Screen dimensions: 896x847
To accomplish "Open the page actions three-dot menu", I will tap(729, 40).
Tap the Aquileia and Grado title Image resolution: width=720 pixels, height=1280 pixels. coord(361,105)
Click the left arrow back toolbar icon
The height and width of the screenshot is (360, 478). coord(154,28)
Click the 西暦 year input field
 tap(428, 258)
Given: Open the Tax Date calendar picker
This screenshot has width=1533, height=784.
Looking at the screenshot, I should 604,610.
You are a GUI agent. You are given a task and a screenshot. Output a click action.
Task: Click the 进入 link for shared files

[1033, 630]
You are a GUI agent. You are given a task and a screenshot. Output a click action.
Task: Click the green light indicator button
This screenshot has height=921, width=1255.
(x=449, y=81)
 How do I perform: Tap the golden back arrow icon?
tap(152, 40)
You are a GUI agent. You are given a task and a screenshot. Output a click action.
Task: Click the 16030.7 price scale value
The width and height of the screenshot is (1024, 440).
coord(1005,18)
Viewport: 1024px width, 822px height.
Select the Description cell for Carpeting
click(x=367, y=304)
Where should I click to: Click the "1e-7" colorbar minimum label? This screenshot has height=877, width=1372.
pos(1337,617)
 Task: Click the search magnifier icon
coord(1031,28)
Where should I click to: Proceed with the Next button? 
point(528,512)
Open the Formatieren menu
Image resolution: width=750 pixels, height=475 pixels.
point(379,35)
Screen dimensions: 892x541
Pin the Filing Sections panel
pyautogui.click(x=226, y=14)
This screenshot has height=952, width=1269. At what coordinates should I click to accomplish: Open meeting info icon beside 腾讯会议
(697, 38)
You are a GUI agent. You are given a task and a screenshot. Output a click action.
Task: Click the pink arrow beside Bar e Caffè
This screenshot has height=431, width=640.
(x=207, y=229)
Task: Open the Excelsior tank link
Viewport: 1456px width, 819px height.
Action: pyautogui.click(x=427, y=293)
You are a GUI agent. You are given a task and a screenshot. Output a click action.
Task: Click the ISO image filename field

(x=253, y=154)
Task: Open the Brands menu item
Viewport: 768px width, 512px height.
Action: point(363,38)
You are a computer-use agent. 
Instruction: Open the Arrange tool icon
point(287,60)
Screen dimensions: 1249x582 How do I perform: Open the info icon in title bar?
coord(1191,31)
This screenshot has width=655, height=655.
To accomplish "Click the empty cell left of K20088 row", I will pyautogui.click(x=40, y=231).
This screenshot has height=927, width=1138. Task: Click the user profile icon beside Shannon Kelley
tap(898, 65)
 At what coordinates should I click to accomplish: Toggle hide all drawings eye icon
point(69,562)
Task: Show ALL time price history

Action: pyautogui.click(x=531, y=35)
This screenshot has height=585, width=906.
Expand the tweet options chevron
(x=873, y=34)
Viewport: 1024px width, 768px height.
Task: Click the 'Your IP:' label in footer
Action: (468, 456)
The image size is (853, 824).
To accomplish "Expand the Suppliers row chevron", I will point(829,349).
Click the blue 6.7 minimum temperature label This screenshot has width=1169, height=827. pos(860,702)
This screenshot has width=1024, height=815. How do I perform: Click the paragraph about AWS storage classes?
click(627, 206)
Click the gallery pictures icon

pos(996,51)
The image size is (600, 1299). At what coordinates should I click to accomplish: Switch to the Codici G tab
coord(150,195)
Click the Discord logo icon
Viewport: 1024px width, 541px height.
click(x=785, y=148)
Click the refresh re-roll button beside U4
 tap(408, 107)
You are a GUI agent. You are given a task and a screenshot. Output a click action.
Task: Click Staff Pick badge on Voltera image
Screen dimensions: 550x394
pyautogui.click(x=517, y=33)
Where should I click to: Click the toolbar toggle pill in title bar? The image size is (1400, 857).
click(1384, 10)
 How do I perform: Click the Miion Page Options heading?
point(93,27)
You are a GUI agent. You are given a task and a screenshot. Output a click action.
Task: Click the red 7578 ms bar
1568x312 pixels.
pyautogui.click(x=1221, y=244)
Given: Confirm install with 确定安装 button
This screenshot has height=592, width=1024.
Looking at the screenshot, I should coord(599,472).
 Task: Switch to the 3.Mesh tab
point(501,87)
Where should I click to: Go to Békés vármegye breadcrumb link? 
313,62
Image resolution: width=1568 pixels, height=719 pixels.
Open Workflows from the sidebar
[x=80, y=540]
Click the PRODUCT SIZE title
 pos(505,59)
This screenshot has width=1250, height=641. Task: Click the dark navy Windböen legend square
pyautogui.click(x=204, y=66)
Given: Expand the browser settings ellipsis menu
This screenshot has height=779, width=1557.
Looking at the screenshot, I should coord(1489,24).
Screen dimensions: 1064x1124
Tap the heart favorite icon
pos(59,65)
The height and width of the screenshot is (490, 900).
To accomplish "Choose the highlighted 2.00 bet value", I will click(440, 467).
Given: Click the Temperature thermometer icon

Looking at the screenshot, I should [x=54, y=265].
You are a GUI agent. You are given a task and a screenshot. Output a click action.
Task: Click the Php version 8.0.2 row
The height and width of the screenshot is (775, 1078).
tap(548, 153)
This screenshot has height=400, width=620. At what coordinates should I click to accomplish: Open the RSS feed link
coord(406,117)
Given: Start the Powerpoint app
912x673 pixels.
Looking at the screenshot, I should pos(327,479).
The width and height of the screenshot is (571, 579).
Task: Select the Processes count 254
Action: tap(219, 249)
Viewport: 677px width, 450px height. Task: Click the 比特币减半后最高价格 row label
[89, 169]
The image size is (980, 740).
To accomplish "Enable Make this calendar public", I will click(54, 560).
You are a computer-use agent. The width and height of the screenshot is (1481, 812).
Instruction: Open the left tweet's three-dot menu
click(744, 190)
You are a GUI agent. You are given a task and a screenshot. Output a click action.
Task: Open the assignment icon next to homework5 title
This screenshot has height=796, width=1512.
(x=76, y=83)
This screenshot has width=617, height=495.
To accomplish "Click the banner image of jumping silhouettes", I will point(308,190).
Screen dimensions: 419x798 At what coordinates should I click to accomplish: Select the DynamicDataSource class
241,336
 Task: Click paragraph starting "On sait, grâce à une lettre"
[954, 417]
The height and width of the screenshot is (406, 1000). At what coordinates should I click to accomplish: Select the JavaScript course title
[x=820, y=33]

# Instructions for the task:
Line by line, copy the records exactly.

# Exercise output:
Screen dimensions: 896x847
To accomplish "Open the page actions three-dot menu", I will tap(729, 40).
Tap the Aquileia and Grado title Image resolution: width=720 pixels, height=1280 pixels. coord(361,105)
Click the left arrow back toolbar icon
The height and width of the screenshot is (360, 478). coord(154,28)
Click the 西暦 year input field
 tap(428, 258)
Given: Open the Tax Date calendar picker
This screenshot has width=1533, height=784.
Looking at the screenshot, I should 604,610.
You are a GUI agent. You are given a task and a screenshot. Output a click action.
Task: Click the 进入 link for shared files

[1033, 630]
You are a GUI agent. You are given a task and a screenshot. Output a click action.
Task: Click the green light indicator button
This screenshot has height=921, width=1255.
(x=449, y=81)
 How do I perform: Tap the golden back arrow icon?
tap(152, 40)
You are a GUI agent. You are given a task and a screenshot. Output a click action.
Task: Click the 16030.7 price scale value
The width and height of the screenshot is (1024, 440).
coord(1005,18)
Viewport: 1024px width, 822px height.
Select the Description cell for Carpeting
click(x=367, y=304)
Where should I click to: Click the "1e-7" colorbar minimum label? This screenshot has height=877, width=1372.
pos(1337,617)
 Task: Click the search magnifier icon
coord(1031,28)
Where should I click to: Proceed with the Next button? 
point(528,512)
Open the Formatieren menu
Image resolution: width=750 pixels, height=475 pixels.
point(379,35)
Screen dimensions: 892x541
Pin the Filing Sections panel
pyautogui.click(x=226, y=14)
This screenshot has height=952, width=1269. At what coordinates should I click to accomplish: Open meeting info icon beside 腾讯会议
(697, 38)
You are a GUI agent. You are given a task and a screenshot. Output a click action.
Task: Click the pink arrow beside Bar e Caffè
This screenshot has height=431, width=640.
(x=207, y=229)
Task: Open the Excelsior tank link
Viewport: 1456px width, 819px height.
Action: pyautogui.click(x=427, y=293)
You are a GUI agent. You are given a task and a screenshot. Output a click action.
Task: Click the ISO image filename field

(x=253, y=154)
Task: Open the Brands menu item
Viewport: 768px width, 512px height.
Action: point(363,38)
You are a computer-use agent. 
Instruction: Open the Arrange tool icon
point(287,60)
Screen dimensions: 1249x582 How do I perform: Open the info icon in title bar?
coord(1191,31)
This screenshot has width=655, height=655.
To accomplish "Click the empty cell left of K20088 row", I will pyautogui.click(x=40, y=231).
This screenshot has height=927, width=1138. Task: Click the user profile icon beside Shannon Kelley
tap(898, 65)
 At what coordinates should I click to accomplish: Toggle hide all drawings eye icon
point(69,562)
Task: Show ALL time price history

Action: pyautogui.click(x=531, y=35)
This screenshot has height=585, width=906.
Expand the tweet options chevron
(x=873, y=34)
Viewport: 1024px width, 768px height.
Task: Click the 'Your IP:' label in footer
Action: (468, 456)
The image size is (853, 824).
To accomplish "Expand the Suppliers row chevron", I will point(829,349).
Click the blue 6.7 minimum temperature label This screenshot has width=1169, height=827. pos(860,702)
This screenshot has width=1024, height=815. How do I perform: Click the paragraph about AWS storage classes?
click(627, 206)
Click the gallery pictures icon

pos(996,51)
The image size is (600, 1299). At what coordinates should I click to accomplish: Switch to the Codici G tab
coord(150,195)
Click the Discord logo icon
Viewport: 1024px width, 541px height.
click(x=785, y=148)
Click the refresh re-roll button beside U4
 tap(408, 107)
You are a GUI agent. You are given a task and a screenshot. Output a click action.
Task: Click Staff Pick badge on Voltera image
Screen dimensions: 550x394
pyautogui.click(x=517, y=33)
Where should I click to: Click the toolbar toggle pill in title bar? The image size is (1400, 857).
click(1384, 10)
 How do I perform: Click the Miion Page Options heading?
point(93,27)
You are a GUI agent. You are given a task and a screenshot. Output a click action.
Task: Click the red 7578 ms bar
1568x312 pixels.
pyautogui.click(x=1221, y=244)
Given: Confirm install with 确定安装 button
This screenshot has height=592, width=1024.
Looking at the screenshot, I should coord(599,472).
 Task: Switch to the 3.Mesh tab
point(501,87)
Where should I click to: Go to Békés vármegye breadcrumb link? 
313,62
Image resolution: width=1568 pixels, height=719 pixels.
Open Workflows from the sidebar
[x=80, y=540]
Click the PRODUCT SIZE title
 pos(505,59)
This screenshot has width=1250, height=641. Task: Click the dark navy Windböen legend square
pyautogui.click(x=204, y=66)
Given: Expand the browser settings ellipsis menu
This screenshot has height=779, width=1557.
Looking at the screenshot, I should coord(1489,24).
Screen dimensions: 1064x1124
Tap the heart favorite icon
pos(59,65)
The height and width of the screenshot is (490, 900).
To accomplish "Choose the highlighted 2.00 bet value", I will click(440, 467).
Given: Click the Temperature thermometer icon

Looking at the screenshot, I should [x=54, y=265].
You are a GUI agent. You are given a task and a screenshot. Output a click action.
Task: Click the Php version 8.0.2 row
The height and width of the screenshot is (775, 1078).
tap(548, 153)
This screenshot has height=400, width=620. At what coordinates should I click to accomplish: Open the RSS feed link
coord(406,117)
Given: Start the Powerpoint app
912x673 pixels.
Looking at the screenshot, I should pos(327,479).
The width and height of the screenshot is (571, 579).
Task: Select the Processes count 254
Action: tap(219, 249)
Viewport: 677px width, 450px height. Task: Click the 比特币减半后最高价格 row label
[89, 169]
The image size is (980, 740).
To accomplish "Enable Make this calendar public", I will click(54, 560).
You are a computer-use agent. The width and height of the screenshot is (1481, 812).
Instruction: Open the left tweet's three-dot menu
click(744, 190)
You are a GUI agent. You are given a task and a screenshot. Output a click action.
Task: Open the assignment icon next to homework5 title
This screenshot has height=796, width=1512.
(x=76, y=83)
This screenshot has width=617, height=495.
To accomplish "Click the banner image of jumping silhouettes", I will point(308,190).
Screen dimensions: 419x798 At what coordinates should I click to accomplish: Select the DynamicDataSource class
241,336
 Task: Click paragraph starting "On sait, grâce à une lettre"
[954, 417]
The height and width of the screenshot is (406, 1000). At what coordinates should I click to accomplish: Select the JavaScript course title
[x=820, y=33]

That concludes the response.